Figured I should test the LINK 10 battery meter
before everything goes back together. Something I should have done before even deciding my gauge layout, if I had any sense.
It works. As in both volt reading and amps show up on the display.
Here's the thing. It's displaying more amps than are actually passing through the shunt. At least when there's a significant load on it. I checked it against my clamp meter. And, in case that wasn't accurate, I hooked up a different volt meter and checked the milli-volts across the shunt. My clamp meter, I'm glad to say, is pretty dang accurate. The Link-10 is
not.
I have the shunt on the negative side, as required. I have checked the shunt voltage at the meter itself. It's still the same as it is at the shunt. I get 7.7mv at the shunt, and my clamp meter shows 77 amps, which corresponds nicely. It's a 500a, 50mv shunt. 1mv = 10a. 7.7mv = 77a. Meter reads 94.

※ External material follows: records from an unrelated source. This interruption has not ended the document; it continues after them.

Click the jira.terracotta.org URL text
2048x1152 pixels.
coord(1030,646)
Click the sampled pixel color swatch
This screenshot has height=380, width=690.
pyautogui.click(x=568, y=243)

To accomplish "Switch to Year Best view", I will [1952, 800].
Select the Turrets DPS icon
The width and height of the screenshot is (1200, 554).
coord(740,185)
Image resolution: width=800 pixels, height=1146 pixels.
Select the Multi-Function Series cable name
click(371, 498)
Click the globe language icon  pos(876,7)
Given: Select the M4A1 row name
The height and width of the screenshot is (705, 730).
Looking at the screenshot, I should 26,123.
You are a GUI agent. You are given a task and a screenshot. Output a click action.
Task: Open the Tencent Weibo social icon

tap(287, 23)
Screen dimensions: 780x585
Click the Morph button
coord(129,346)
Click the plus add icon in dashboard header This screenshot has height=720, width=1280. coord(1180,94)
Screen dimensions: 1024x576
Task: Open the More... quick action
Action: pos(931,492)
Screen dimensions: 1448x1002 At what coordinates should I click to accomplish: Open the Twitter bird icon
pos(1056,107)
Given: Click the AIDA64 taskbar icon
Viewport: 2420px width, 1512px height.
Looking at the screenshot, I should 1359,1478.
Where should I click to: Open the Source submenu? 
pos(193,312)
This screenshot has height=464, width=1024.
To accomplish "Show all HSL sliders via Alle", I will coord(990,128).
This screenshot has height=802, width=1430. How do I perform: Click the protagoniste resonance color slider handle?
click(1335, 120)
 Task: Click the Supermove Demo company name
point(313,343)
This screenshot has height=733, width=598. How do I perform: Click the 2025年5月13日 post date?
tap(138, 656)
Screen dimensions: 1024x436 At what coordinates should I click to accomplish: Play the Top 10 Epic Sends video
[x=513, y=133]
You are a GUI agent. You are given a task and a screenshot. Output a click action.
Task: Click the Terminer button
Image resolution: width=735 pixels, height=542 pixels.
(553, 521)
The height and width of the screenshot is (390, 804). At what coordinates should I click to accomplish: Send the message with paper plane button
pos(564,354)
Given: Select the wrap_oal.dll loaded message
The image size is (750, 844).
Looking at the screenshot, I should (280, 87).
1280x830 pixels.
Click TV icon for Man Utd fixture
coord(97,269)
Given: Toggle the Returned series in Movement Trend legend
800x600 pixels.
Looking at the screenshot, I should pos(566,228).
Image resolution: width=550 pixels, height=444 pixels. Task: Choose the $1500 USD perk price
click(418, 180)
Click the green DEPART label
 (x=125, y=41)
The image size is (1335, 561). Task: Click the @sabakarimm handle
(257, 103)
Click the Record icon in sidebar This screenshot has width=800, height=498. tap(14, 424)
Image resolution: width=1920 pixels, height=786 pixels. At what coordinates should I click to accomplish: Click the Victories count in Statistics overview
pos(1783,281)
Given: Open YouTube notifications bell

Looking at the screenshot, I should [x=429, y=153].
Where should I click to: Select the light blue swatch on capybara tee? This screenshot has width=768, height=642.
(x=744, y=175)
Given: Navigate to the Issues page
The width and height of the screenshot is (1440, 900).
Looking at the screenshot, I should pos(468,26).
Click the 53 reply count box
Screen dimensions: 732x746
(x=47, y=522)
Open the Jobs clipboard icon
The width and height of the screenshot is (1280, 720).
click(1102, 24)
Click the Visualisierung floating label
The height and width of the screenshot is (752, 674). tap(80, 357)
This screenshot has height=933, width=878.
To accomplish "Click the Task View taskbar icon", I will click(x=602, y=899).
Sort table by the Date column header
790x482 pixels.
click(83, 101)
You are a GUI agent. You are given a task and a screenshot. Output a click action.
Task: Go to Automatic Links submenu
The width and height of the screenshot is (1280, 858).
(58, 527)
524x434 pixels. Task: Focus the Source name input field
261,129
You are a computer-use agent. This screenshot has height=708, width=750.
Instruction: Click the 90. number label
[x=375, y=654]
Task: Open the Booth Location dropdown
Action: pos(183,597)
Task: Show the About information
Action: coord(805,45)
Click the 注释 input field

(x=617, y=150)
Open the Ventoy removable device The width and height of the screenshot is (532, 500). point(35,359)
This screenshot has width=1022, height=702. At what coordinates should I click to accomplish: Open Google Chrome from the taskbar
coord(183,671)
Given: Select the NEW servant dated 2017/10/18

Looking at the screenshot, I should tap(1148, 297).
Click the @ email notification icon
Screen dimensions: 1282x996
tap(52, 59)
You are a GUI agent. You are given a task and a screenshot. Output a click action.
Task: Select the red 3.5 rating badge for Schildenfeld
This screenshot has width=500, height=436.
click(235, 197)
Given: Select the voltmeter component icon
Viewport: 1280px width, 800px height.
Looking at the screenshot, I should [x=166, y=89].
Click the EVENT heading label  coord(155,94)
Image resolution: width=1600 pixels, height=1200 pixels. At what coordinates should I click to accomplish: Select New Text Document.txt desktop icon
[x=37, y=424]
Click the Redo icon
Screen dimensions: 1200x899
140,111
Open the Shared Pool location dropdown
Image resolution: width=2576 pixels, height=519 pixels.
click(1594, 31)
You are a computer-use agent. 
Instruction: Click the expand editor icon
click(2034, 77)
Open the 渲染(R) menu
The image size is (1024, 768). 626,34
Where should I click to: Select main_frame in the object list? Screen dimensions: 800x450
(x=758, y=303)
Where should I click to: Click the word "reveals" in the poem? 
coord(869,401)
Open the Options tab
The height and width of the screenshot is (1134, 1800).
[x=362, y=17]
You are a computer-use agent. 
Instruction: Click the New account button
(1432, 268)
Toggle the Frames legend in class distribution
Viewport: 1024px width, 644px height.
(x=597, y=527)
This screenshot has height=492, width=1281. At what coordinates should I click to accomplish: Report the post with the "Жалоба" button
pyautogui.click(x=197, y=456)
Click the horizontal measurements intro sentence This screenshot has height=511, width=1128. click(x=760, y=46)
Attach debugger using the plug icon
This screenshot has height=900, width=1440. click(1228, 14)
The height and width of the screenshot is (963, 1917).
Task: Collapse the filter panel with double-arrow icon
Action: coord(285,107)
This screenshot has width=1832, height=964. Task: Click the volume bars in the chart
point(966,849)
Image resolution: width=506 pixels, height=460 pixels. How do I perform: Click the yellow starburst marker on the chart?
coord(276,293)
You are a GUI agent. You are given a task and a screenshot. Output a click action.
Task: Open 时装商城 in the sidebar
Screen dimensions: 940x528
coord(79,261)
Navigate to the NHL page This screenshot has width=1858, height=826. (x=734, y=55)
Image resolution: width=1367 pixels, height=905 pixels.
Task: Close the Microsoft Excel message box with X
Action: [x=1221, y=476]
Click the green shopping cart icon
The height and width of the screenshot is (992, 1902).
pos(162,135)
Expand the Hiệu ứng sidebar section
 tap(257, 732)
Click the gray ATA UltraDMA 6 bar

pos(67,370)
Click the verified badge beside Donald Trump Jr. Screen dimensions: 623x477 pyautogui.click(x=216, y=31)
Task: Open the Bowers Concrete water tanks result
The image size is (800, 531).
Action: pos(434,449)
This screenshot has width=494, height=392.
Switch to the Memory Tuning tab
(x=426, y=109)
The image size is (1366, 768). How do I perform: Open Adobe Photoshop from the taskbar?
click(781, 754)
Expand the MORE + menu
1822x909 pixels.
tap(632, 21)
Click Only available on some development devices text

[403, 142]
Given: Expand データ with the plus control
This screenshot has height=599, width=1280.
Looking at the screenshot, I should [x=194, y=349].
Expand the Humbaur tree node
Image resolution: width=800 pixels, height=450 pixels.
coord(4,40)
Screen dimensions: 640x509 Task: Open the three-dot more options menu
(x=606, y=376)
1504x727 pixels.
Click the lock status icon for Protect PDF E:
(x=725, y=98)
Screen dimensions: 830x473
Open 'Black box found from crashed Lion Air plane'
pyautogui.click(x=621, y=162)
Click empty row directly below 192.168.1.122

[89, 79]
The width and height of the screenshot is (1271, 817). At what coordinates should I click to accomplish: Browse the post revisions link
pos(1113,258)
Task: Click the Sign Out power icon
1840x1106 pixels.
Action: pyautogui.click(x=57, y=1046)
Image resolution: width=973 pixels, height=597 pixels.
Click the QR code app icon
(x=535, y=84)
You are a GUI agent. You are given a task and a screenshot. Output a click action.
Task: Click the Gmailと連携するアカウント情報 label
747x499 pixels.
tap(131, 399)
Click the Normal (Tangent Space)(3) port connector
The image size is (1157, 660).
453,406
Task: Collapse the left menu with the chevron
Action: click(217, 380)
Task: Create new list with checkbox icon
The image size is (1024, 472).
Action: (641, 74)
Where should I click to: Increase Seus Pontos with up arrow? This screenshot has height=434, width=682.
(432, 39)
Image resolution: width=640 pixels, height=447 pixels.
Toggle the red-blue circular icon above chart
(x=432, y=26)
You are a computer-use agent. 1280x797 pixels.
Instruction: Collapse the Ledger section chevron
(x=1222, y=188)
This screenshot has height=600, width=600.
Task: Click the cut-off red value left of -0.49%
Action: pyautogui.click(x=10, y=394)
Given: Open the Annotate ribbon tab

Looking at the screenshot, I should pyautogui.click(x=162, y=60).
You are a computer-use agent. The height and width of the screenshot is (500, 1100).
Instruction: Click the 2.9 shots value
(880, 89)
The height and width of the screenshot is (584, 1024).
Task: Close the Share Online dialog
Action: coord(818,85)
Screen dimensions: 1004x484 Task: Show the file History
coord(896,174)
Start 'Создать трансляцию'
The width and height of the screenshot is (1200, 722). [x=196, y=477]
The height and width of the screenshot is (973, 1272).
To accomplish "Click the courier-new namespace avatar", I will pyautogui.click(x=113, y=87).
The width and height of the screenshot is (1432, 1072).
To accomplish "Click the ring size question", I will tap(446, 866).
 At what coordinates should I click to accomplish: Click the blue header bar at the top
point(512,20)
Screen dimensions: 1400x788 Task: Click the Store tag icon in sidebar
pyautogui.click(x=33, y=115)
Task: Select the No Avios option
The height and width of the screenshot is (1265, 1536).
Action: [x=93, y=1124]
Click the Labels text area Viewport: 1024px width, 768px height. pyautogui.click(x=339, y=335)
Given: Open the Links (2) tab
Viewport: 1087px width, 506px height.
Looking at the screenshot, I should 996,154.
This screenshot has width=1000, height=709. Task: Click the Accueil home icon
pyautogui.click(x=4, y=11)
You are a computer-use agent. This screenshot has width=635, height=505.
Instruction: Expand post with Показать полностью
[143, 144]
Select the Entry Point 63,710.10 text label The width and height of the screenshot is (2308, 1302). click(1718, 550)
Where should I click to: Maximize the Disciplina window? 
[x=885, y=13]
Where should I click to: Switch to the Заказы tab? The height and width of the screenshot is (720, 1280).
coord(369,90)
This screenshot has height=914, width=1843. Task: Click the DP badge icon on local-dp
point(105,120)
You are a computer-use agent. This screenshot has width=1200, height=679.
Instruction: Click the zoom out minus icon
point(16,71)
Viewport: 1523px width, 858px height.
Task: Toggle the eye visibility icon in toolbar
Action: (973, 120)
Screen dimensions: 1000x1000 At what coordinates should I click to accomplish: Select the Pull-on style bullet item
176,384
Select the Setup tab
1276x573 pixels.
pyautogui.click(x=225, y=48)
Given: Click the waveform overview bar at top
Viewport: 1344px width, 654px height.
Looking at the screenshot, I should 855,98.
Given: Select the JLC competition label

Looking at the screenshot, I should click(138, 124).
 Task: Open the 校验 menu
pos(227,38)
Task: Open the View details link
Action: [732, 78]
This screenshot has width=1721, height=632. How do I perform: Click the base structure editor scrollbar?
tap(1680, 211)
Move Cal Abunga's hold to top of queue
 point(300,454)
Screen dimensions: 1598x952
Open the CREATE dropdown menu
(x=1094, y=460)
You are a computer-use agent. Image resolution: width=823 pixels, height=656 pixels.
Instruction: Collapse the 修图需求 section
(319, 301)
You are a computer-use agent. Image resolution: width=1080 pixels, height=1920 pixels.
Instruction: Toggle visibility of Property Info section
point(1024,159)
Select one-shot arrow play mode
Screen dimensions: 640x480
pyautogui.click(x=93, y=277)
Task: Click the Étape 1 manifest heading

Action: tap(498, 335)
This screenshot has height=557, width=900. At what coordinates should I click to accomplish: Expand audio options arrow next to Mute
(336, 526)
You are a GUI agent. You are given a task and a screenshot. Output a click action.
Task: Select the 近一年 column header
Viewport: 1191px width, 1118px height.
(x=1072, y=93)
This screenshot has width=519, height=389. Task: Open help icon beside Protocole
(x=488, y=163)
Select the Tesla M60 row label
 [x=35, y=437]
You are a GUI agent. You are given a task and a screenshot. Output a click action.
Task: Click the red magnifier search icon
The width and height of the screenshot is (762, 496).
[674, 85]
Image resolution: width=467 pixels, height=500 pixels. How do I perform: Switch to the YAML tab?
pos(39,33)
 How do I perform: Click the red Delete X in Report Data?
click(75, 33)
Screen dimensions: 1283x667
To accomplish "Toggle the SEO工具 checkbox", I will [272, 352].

Switch the polarity of the shunt wires, and now it reads seemingly correspondingly low. 63 amps. But it shows 0 amps when nothing is flowing, so it's not like it's stuck with X amps always over.
I changed the settings on the meter. I reset it. I changed them again. I wondered if it was the Puekert's Exponent setting, but changing it to 1.0 made no difference. I dug through the manual. I changed the charging efficiency. Each time, the same thing. Same readings.
So, I tried a different load. I put a measly 0.75-amp load on it, figuring it would show way off. Nope. It was perfect. I verified matching current with my DOM, and then with my clamp meter. It was accurate. The link-10 was accurate.
I put a second, matching load in parallel, and all meters & the link-10 showed 1.5a. Like it should.
I put a bigger load on it. 1.0 ohm, on my 12-volt battery. Link 10 showed 11.8a. As did my clamp meter. Still showing accurate.
Put the big load on it again, and the link 10 is back at showing 94 or 63 amps.
A larger load will be difficult, with the exception of once it's installed in the EV. Still. I'm
You'd think it would either be inaccurate
all the time, equally, linearly, or it would be particularly inaccurate with small loads and get roughly more accurate as it goes up.
So. It's either buggered, or the programming in it - which the settings don't seem to affect - is calculating something I'm unaware of.
It's pretty useless to me like this. At least for high current use.
Any gurus out there used one and know what it's doing?
New ideas to try: change the battery capacity setting, as Puekert's effect is relative to the battery capacity vs load...if it's calculating for that. Or if it's calculating for internal resistance?
Try a larger battery (in reality) that will have less voltage drop and see if it makes any difference.
Test it with my other - completely different - amp-hour meter and see what it reports.